Helmholtz, In 1850 dankzij de uitvinding van myograaf, gemeten hij de spierreactievertraging om te worden gestimuleerd van verschillende lengtes (26 meter per seconde). Het natriumpompmechanisme zou pas in 1940 worden ontdekt.

Het belang van de pijnappelklier

In de pijnappelklier plaatst Descartes het contactpunt tussen de geest (Res Cogitans, denkende substantie) en het lichaam, Een dubbele functie uitoefenen: controle over overmatige bewegingen (passies) en vooral bewustzijn. Aangezien Descartes geen onderscheid maakt tussen bewustzijn en bewustzijn, leidde hij aan dat dieren, die geen ziel bezaten, als perfecte machines waren zonder psychologische dimensie, dat wil zeggen zonder gevoelens of bewustzijn. Al Gómez Pereira Hij had de psychologische kwaliteit van het gevoel bij dieren ontkend, waardoor hun bewegingen werden gereduceerd tot gecompliceerde mechanische reacties van de zenuwen die uit de hersenen werkten.
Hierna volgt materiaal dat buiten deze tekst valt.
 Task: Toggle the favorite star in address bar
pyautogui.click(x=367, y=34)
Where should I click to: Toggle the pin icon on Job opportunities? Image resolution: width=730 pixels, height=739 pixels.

Het resultaat was dat een deel van de ziel, traditioneel geassocieerd met beweging, een begrijpelijk onderdeel van de natuur en daarom van de wetenschap werd. Psychologisch gedrag, dat psychologisch gedrag als beweging definieert, is schuldenaar van Descartes -mechanisme. Psychisme werd daarentegen alleen als gedachte geconfigureerd, Positie die later opnieuw zou verschijnen met cognitieve psychologie, als het wordt gedefinieerd als een wetenschap van het denken. Voor Descartes was het denken echter onafscheidelijk van bewustzijn.

Een kenmerk, echter, dat deze benaderingen gemeen hebben, zoals wijd uit de rest van de moderne wetenschappen is, is de radicale scheiding tussen het onderwerp dat hij kent en het object van kennis. Zowel beweging als gedachte zullen automatisch worden, op basis van vooraf bepaalde causale ketens.